Operando Raman to Enhance the Methanol-to-DME Conversion Over Non-Thermally-Pretreated Keggin Heteropolyacids

Heteropolyacids (HPAs) are metal oxygen clusters that are nowadays widely used in acid catalysis. Indeed, as they possess a very strong Bronsted acidity, approaching the superacid region, they generally allow performing reactions at lower temperatures than conventional catalysts. In the present paper, we use in situ/operando Raman spectroscopy to optimize the catalytic performance of H3PW12O40-the strongest Keggin-type HPA in the low temperature (150 degrees C) gas phase dehydration of methanol to dimethyl ether (DME), which is one of the most promising renewable fuels for the future. Precisely, we demonstrate that the ability of methanol to displace the HPA's crystallization water located in-between the Keggin units and thus to reach the acidic protons decreases with increasing temperature.

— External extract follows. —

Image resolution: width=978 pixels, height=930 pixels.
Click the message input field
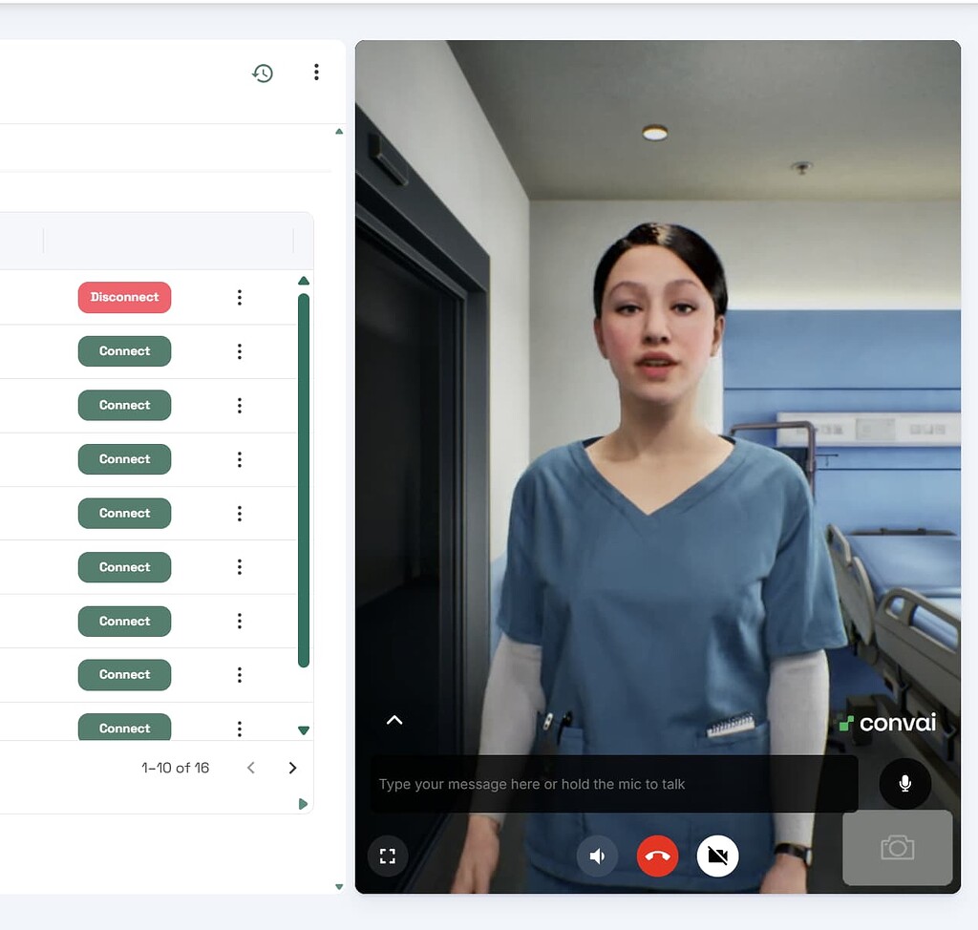point(611,783)
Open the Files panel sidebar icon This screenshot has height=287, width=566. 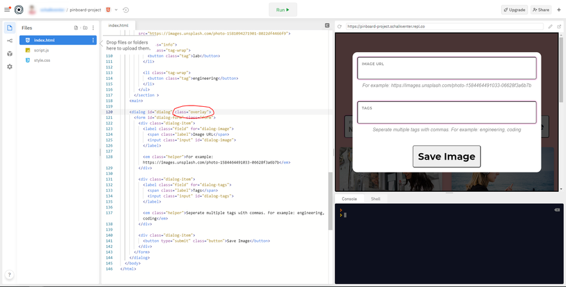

Actually, we show that one and the same flow of methanol scarcely displaces the crystallization water at reaction temperature 150 degrees C, whereas, at a temperature as low as 25 degrees C, it succeeds to completely dehydrate the HPA. By exploiting this, namely by pre-exposing the initially hydrated HPA to methanol at 25 degrees C right before heating it to a reaction temperature of 150 degrees C, the conversion increases dramatically, precisely by a factor 3. As reflected by the spectra, the flow of methanol at 25 degrees C does not only dehydrate but also recrystallizes the HPA (so rendering its structure more rigid and the diffusion in-between the Keggin units later at 150 degrees C more difficult). As a consequence, the conversion obtained at 150 degrees C is not as high as after a thermal dehydration under inert atmosphere. However, to be complete, the latter requires a temperature as high as 320 degrees C which is not tolerated by all HPA-based catalysts. In other words, the present work shows how to pretreat an HPA-based catalyst in order to maximize its catalytic performance in the methanol-to-DME reaction, depending on its resistance or not to a harsh thermal pretreatment.